§ **TO DO**
1/ Could you reproduce the vacation blog post below word for word, the stretch from "I think it's" through "are my life."?
2/ Can you carry on the vacation blog post below from its last sentence?

§ **EXCERPT TO READ**
****************************************

Thursday, July 18, 2013

vacation!

It took some time, but I finally remembered my last vacation. Over three years ago, my boyfriend and I went to Kansas City for the weekend. I haven't even taken more than a day off for my birthday (not counting the two sick days I broke down and took and four or five times I came in late or left early when sick because I refused to take a full day) in the past year. Tomorrow, I am taking the day off and going out of town for the weekend. 
It's not much, and I'm incredibly excited and I definitely need it, but I'm worried. I keep thinking of things that need to be done. No one has an appointment. No one has a meeting (technically I do, but I wasn't even aware of it until today and was told it wasn't important). Everyone has petty cash. Everyone has meds. Staff know who's on call. Staff know how to handle a behavior. 
I think it's guilt. My caseload isn't the easiest. I hate to put the responsibility of the hypochondriac and the schizophrenic on one of my coworkers. What if something happens and they're stuck dropping everything to take care of it. That's my typical day, but I don't wish it on anyone else. So it's guilt. Guilt or I'm a workaholic. Yesterday I was in the office until after 8 and I was back this morning right at 8 am. I'm single. I don't have kids. All I do at home is workout, watch syfy shows on Netflix, and cuddle with my cat (and work on my addiction feeding, server connecting, company laptop). Those people, even the girl who follows me into the bathroom so she can show me her latest injury, are my life.

****************************************

§ **INFORMATION SHOWN**
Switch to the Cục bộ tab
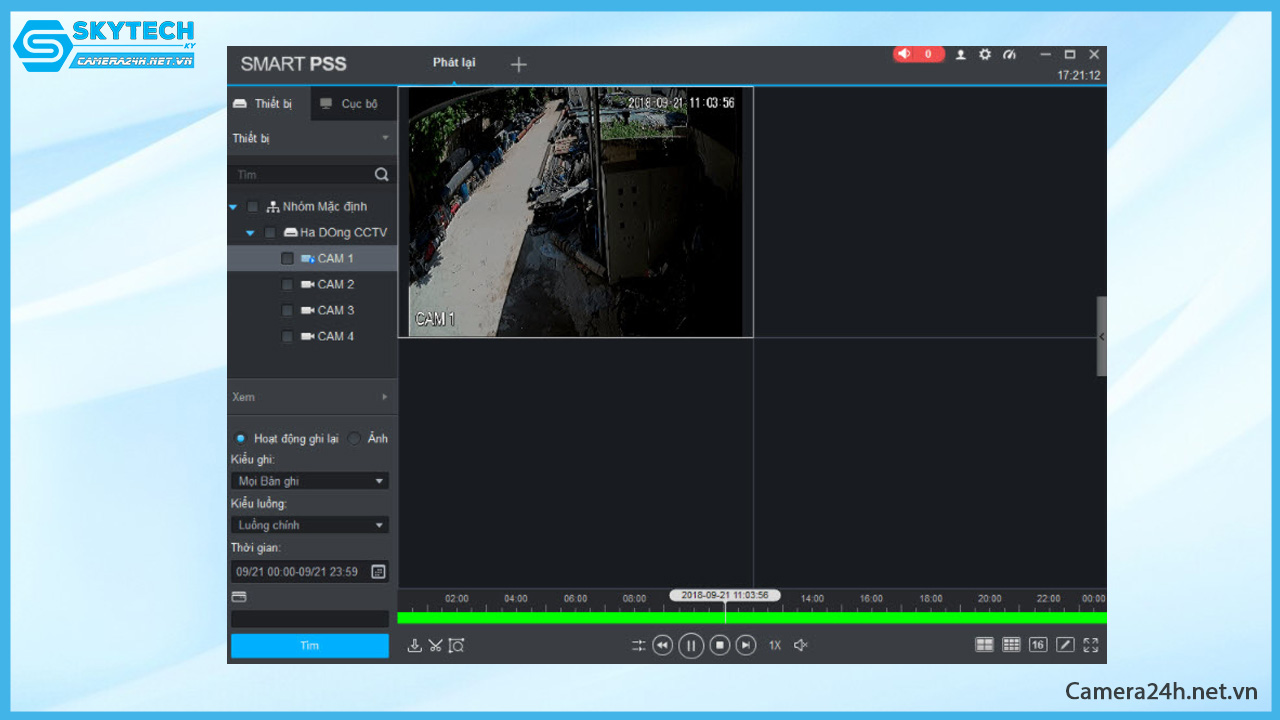The image size is (1280, 720). point(350,104)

****************************************

§ **SET OF ANSWERS**
1/
I think it's guilt. My caseload isn't the easiest. I hate to put the responsibility of the hypochondriac and the schizophrenic on one of my coworkers. What if something happens and they're stuck dropping everything to take care of it. That's my typical day, but I don't wish it on anyone else. So it's guilt. Guilt or I'm a workaholic. Yesterday I was in the office until after 8 and I was back this morning right at 8 am. I'm single. I don't have kids. All I do at home is workout, watch syfy shows on Netflix, and cuddle with my cat (and work on my addiction feeding, server connecting, company laptop). Those people, even the girl who follows me into the bathroom so she can show me her latest injury, are my life.

2/
Is that pathetic? It seems a little pathetic on paper.  It's not so pathetic when you take the human element into account:

I just need to unplug, relax, and have a drink or six. I need a few days of not waiting around for my computer to decide to print a PDF file. 

Everything will be here when I get back and, I'm going to the office with the Keurig on Monday. 
Breathe...forget about what could be in that inter-office envelope I left unopened...enjoy my vacation. 
Got it.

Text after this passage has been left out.